Christophe Salmon, Trafigura’s chief financial officer, said the spike in capital needed to keep commodities flowing around the world since Russia invaded Ukraine would squeeze smaller trading houses out of the market.

“When we go through these crises — and let’s not forget we’re getting out of two-and-a-half years of Covid situation — there will be another set of consolidation of the commodity trading sector,” Salmon told the FT Commodities Global Summit in Lausanne on Wednesday.

The comments come amid broader concerns about a liquidity crisis sweeping commodity financing. Europe’s largest traders have pleaded with banks and governments to offer “emergency” assistance to prevent a cash crunch as large swings in commodity prices push up the cost of trading.

The global commodity trading sector is dominated by large groups such as Trafigura, Vitol and Gunvor but Salmon said many smaller traders were facing a multitude of problems from rising capital requirements to a lack of access to credit.

“The barriers to entry to our sector as supply chain managers are increasing,” he said.

Traders at the FT conference have voiced concerns that difficult conditions such as banks demanding hefty initial margins — cash for hedging future contracts — had contributed to a breakdown in the proper functioning of commodity markets, particularly gas and nickel.

Fears over hydrocarbon supplies from Russia, the world’s second-largest gas producer and third-biggest in oil, have rattled markets. Europe has yet to impose sanctions on Russian energy exports but banks, shipping companies, insurers and refiners are “self-sanctioning” and avoiding touching oil from the nation.

On Tuesday, the heads of the world’s largest commodity trading groups warned the conference of impending diesel shortages that would hit Europe hardest.

Salmon said the ruptures to commodity financing would feed through to consumers.

“We are already in a vicious cycle on the futures market. I want to stress the impact that it will have on the physical market,” he said. “We are more and more engaged with governments in order to inform the governments of the likelihood of market disruptions, meaning stock-outs of certain products in certain regions.”

European gas prices jumped to more than €300 per megawatt hour this month before easing below €100, while Brent crude, the international oil benchmark, has risen 20 per cent since the invasion of Ukraine to $118 per barrel.
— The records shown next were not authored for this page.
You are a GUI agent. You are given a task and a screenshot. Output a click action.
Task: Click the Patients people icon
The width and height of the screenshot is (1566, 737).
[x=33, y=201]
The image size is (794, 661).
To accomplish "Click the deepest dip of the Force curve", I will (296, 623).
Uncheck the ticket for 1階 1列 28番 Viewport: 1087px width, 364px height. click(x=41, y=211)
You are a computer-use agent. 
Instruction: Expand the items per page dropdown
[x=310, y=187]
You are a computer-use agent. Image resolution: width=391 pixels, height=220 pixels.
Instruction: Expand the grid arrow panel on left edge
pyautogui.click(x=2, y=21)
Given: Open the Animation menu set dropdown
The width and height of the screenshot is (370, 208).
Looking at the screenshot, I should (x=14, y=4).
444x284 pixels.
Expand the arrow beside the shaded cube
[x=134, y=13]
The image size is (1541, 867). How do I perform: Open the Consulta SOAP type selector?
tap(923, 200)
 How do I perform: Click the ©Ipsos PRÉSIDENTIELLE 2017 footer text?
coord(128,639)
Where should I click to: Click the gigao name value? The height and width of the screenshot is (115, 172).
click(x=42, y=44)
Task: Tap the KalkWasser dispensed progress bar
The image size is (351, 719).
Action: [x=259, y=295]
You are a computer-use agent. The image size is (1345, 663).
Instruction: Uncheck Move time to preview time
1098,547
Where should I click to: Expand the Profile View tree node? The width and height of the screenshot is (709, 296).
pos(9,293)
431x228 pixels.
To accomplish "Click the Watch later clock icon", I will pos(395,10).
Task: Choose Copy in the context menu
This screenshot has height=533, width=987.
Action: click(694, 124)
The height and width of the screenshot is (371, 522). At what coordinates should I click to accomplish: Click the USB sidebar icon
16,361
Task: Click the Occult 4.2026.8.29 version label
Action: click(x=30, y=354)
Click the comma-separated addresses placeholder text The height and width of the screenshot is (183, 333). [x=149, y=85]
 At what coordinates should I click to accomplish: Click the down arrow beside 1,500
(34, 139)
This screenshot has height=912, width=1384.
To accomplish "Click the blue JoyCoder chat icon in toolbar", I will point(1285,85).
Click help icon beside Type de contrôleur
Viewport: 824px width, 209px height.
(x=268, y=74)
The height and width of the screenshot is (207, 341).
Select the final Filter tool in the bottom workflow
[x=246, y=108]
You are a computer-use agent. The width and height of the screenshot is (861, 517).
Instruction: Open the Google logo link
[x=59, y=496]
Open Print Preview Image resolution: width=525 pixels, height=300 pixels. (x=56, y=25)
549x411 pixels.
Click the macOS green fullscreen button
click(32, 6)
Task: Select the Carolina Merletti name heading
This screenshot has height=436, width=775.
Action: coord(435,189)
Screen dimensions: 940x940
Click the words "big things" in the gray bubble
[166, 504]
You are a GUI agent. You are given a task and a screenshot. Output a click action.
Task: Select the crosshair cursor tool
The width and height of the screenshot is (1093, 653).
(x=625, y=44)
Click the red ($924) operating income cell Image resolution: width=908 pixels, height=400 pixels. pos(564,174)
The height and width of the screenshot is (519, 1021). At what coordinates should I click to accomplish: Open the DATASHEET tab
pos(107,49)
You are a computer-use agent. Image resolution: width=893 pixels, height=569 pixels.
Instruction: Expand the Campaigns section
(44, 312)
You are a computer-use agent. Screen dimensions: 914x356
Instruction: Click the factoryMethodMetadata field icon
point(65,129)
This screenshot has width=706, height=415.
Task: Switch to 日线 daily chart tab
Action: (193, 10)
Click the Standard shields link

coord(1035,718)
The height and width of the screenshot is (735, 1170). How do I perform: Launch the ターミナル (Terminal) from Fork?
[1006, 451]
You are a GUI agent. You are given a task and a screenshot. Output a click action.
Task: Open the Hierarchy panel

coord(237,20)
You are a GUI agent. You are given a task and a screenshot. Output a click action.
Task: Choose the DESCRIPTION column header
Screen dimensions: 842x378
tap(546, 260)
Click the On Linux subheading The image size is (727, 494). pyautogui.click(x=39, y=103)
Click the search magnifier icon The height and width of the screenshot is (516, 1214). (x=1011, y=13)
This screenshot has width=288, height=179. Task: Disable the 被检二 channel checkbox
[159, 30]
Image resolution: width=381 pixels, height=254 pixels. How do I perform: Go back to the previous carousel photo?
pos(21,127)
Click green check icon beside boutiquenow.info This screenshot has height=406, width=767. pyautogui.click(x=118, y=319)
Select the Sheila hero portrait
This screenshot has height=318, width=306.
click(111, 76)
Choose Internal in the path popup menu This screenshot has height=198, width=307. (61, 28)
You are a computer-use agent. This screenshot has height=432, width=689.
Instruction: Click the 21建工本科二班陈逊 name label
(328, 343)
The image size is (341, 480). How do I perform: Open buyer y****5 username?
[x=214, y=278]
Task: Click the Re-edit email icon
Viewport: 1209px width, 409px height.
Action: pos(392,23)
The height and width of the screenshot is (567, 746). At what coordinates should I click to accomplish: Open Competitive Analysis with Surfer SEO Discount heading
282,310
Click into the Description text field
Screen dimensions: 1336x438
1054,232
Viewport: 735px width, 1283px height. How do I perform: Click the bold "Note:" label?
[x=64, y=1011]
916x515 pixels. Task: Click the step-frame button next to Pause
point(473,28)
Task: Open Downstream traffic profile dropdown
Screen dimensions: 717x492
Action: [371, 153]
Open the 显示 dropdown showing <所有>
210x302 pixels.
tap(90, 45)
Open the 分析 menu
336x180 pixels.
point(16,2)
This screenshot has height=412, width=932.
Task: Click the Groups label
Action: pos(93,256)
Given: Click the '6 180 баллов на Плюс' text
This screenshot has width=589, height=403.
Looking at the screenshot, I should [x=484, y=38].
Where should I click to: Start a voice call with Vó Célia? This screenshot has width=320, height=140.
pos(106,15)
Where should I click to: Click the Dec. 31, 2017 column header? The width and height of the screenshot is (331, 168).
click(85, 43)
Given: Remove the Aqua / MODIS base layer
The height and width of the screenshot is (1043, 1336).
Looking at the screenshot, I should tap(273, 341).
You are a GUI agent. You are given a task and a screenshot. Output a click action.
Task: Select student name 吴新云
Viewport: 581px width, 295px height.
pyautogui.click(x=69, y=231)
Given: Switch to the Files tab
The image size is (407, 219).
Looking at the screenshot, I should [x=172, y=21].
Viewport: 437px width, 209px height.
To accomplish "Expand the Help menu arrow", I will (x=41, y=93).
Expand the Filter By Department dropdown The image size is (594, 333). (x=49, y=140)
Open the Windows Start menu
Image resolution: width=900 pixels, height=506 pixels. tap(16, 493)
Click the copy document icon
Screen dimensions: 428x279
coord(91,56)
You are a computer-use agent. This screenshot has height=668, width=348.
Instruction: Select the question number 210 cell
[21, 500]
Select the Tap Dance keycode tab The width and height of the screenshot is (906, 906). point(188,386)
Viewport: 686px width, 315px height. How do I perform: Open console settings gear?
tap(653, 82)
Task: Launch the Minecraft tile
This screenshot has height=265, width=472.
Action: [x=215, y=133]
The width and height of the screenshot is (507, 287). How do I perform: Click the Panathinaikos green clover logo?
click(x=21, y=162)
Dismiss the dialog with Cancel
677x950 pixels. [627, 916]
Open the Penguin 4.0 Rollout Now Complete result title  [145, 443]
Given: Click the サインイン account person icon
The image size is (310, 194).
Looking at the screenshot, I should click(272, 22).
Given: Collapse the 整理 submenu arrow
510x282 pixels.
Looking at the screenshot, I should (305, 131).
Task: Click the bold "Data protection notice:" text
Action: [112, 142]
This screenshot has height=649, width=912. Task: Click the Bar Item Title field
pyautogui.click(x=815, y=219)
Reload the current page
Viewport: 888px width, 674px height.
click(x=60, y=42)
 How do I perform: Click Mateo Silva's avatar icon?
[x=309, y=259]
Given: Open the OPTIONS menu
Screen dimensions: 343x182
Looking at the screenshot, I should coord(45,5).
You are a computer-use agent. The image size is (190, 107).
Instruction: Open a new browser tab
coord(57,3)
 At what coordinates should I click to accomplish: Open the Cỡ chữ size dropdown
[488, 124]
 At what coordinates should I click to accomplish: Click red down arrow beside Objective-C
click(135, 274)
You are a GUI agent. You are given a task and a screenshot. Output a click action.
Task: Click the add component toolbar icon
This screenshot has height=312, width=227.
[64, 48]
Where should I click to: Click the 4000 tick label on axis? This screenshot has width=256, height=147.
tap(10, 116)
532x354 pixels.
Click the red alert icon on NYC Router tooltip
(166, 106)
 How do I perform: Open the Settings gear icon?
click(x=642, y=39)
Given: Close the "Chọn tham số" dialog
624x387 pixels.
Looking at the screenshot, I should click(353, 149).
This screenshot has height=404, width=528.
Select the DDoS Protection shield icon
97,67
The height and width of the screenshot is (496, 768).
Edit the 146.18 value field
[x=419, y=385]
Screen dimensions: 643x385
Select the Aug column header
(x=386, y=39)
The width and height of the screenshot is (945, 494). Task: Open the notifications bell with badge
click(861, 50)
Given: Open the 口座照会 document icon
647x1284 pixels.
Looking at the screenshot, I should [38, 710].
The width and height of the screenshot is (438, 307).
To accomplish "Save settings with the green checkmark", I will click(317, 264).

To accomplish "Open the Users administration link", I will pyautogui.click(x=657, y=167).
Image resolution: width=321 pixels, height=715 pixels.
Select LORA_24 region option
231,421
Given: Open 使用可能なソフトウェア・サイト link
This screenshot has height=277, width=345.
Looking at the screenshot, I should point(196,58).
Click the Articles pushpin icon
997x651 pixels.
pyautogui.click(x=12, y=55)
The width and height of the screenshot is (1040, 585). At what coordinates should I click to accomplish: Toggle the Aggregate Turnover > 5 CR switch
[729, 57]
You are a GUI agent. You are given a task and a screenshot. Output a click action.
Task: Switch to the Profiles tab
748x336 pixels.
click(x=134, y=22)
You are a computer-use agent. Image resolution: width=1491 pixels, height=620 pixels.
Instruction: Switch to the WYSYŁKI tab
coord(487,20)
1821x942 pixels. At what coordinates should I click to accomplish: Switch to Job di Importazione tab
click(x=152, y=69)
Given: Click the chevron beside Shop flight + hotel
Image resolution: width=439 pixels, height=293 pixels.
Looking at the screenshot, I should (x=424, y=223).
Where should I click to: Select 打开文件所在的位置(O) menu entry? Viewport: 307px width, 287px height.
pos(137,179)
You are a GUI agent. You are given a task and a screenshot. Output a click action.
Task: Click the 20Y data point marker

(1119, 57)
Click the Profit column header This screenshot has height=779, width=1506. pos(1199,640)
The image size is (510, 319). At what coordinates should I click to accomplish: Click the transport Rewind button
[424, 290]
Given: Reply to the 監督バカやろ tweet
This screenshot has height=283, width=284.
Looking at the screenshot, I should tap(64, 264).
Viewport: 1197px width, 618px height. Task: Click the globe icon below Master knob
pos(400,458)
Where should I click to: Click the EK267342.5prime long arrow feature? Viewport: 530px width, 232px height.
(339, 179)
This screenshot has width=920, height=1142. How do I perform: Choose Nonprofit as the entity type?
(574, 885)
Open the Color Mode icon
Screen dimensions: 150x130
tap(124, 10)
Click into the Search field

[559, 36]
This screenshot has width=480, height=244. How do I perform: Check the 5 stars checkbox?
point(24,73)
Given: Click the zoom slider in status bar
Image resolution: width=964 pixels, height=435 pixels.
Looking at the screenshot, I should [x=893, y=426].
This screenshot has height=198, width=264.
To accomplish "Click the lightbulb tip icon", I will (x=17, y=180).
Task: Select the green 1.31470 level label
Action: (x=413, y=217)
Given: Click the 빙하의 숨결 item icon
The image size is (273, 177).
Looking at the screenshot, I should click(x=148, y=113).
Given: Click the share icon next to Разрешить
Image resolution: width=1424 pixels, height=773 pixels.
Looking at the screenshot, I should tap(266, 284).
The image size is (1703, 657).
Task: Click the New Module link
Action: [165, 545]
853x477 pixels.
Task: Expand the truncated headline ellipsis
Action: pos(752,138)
Traders expect to have higher levels of working capital tied up with more barrels on the sea since Russian oil must travel further to Asian customers and replacement supplies for Europe must also spend more time in transit.

Salmon’s observation over the viability of smaller traders comes amid uncertainty over the future of Gazprom’s UK trading arm, which Boris Johnson’s government is on standby to put into “special administration”, a de facto nationalisation. The unit is vital to the cheap supply of energy for many British industrial businesses.